Nick wrote: > I have a pretty well tuned setup, with appropriate indexes and 16GB of > available RAM. Should this be taking this long? I forced it to not use > a sequential scan and that only knocked a second off the plan. > > QUERY > PLAN > ------------------------------------------------------------------------------------------------------------------------------------------ > Hash Right Join (cost=105882.35..105882.47 rows=3 width=118) (actual > time=3931.567..3931.583 rows=4 loops=1) > Hash Cond: (songs_downloaded.advertisement_id = a.id) > -> HashAggregate (cost=105881.21..105881.26 rows=4 width=13) > (actual time=3931.484..3931.489 rows=3 loops=1) > -> Seq Scan on songs_downloaded (cost=0.00..95455.96 > rows=1042525 width=13) (actual time=0.071..1833.680 rows=1034752 > loops=1) > Filter: (advertiser_id = 6553406) > -> Hash (cost=1.10..1.10 rows=3 width=46) (actual > time=0.050..0.050 rows=4 loops=1) > Buckets: 1024 Batches: 1 Memory Usage: 1kB > -> Seq Scan on advertisements a (cost=0.00..1.10 rows=3 > width=46) (actual time=0.037..0.041 rows=4 loops=1) > Filter: (advertiser_id = 6553406) > Total runtime: 3931.808 ms > (10 rows) What indexes do you have?
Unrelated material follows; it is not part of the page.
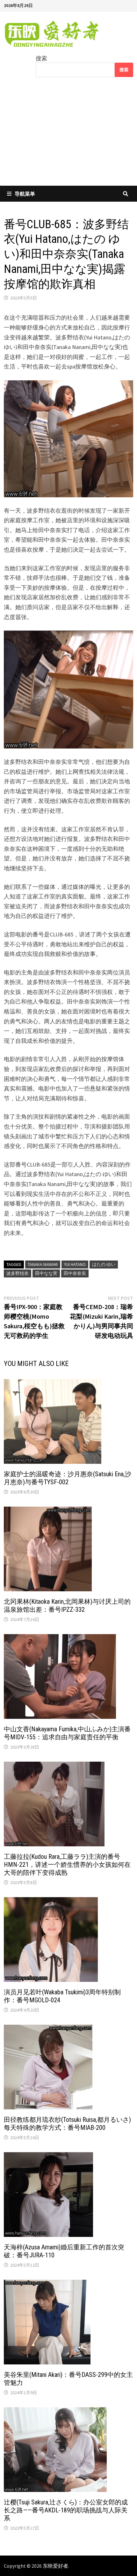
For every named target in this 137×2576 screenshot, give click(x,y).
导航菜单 (25, 193)
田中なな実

Can you show some? I bet you need something like (advertiser_id, advertisement_id), because plain index would not be sorted right. > SELECT a.id, sd.price, COALESCE(sd.downloads,0) AS downloads, > COALESCE(sd.download_revenue,0) AS download_revenue > FROM advertisements a > LEFT JOIN (SELECT advertisement_id, AVG(price) AS price, SUM(price) AS > download_revenue, COUNT(1) AS downloads FROM songs_downloaded WHERE > advertiser_id = 6553406 GROUP BY advertisement_id) AS sd ON a.id = > sd.advertisement_id > WHERE advertiser_id = 6553406 -- Sphinx of black quartz judge my vow.